4. Adjudication Method for the Test Set:
- For SpO2, and Temperature, the comparison was against a reference standard (co-oximeter, calibrated thermometer) implying direct comparison, not a human adjudication process.
- For Respiration Rate, the comparison was against "a clinician's manually scored capnography waveforms." This suggests a single clinician's scoring was used as ground truth, implying no adjudication method (e.g., 2+1 or 3+1) was employed for establishing this ground truth.
5. If a multi-reader multi-case (MRMC) comparative effectiveness study was done, If so, what was the effect size of how much human readers improve with AI vs without AI assistance:
- No MRMC comparative effectiveness study was done involving human readers with and without AI assistance (the MouthLab system). The studies described are validation studies comparing the device's measurements to reference standards, not studies on human reader performance improvement.
6. If a standalone (i.e., algorithm only without human-in-the-loop performance) was done:
- Yes, the performance data provided describes the standalone performance of the MouthLab Vital Signs Monitoring System in measuring various physiological parameters. The clinical and bench tests evaluate the device's ability to accurately capture and report these values.
7. The type of ground truth used:
- ECG and Heart Rate: Bench testing compliant with IEC 60601-2-27:2012. (Simulated physiological signals)
- Pulse Rate: Bench testing compliant with ISO 80601-2-61:2017. (Simulated physiological signals)
- Temperature: Bench agreement study as per ISO 80601-2-56:2017. (Reference temperature measurements)
- Peak Flow Measurements (FEV1 and PEF): Bench testing according to the ATS Standardization of Spirometry, 2005 Update. (Reference flow/volume measurements)
- SpO2 Measurements: Reference co-oximeter analysis of arterial blood gas. (Objective clinical reference standard)
- Respiration Rate Measurements: Clinician's manually scored capnography (EtCO2) waveforms. (Expert interpretation of surrogate physiological data)

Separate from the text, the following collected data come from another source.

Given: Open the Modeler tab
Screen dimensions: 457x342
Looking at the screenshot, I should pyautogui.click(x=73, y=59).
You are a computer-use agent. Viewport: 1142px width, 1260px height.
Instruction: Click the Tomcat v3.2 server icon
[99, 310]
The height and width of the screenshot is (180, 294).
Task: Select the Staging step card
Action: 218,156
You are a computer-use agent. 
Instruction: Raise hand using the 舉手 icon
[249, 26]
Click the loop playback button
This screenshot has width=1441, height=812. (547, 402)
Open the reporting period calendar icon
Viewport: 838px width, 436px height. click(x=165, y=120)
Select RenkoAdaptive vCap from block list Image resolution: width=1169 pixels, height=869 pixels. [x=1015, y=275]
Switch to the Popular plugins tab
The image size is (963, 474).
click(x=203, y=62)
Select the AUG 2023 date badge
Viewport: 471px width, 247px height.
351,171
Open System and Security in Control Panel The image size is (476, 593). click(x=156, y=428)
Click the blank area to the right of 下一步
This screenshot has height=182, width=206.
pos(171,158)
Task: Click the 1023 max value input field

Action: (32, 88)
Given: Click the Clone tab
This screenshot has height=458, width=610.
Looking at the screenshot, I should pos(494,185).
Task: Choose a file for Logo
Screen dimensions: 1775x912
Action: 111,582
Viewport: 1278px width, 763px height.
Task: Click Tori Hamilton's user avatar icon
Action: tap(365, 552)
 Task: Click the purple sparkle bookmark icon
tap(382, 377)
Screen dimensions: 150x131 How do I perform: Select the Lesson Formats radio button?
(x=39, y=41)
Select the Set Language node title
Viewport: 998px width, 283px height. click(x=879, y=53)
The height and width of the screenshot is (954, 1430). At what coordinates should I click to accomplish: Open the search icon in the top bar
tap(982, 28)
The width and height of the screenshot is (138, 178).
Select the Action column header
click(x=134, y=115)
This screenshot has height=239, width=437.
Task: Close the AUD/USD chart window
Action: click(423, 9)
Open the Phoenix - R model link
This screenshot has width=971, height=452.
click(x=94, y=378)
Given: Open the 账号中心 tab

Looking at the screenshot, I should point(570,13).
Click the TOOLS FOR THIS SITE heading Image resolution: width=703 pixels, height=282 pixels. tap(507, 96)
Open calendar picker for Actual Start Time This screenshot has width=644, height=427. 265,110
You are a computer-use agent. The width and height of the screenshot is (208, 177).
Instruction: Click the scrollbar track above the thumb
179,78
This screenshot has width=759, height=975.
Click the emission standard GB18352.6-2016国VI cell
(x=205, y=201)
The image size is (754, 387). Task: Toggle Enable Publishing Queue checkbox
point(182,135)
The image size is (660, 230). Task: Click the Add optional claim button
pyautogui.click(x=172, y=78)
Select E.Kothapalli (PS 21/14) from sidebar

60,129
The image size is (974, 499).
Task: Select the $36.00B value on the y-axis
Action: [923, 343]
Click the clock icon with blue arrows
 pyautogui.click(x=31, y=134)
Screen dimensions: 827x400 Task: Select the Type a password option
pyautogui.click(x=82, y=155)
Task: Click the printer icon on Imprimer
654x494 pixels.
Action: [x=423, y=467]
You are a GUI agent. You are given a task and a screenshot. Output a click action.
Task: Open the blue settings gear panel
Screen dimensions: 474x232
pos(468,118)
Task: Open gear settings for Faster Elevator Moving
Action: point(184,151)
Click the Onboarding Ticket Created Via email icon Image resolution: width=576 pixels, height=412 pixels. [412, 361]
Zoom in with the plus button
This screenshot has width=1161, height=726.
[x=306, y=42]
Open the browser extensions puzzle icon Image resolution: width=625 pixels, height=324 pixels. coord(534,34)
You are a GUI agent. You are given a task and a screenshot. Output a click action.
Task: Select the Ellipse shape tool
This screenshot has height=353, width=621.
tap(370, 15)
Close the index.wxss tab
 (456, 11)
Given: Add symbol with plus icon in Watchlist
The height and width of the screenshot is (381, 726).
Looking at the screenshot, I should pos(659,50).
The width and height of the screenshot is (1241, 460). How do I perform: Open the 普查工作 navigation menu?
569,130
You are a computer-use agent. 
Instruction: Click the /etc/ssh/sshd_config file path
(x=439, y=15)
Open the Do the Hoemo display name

8. The sample size for the training set:
- The document does not explicitly mention a training set sample size. The performance data section focuses on "bench testing" and "clinical testing" for validation, not on the training of machine learning models. If the device uses algorithms trained on data, that information is not detailed in this summary.
9. How the ground truth for the training set was established:
- As the document does not mention a training set, the method for establishing its ground truth is not provided.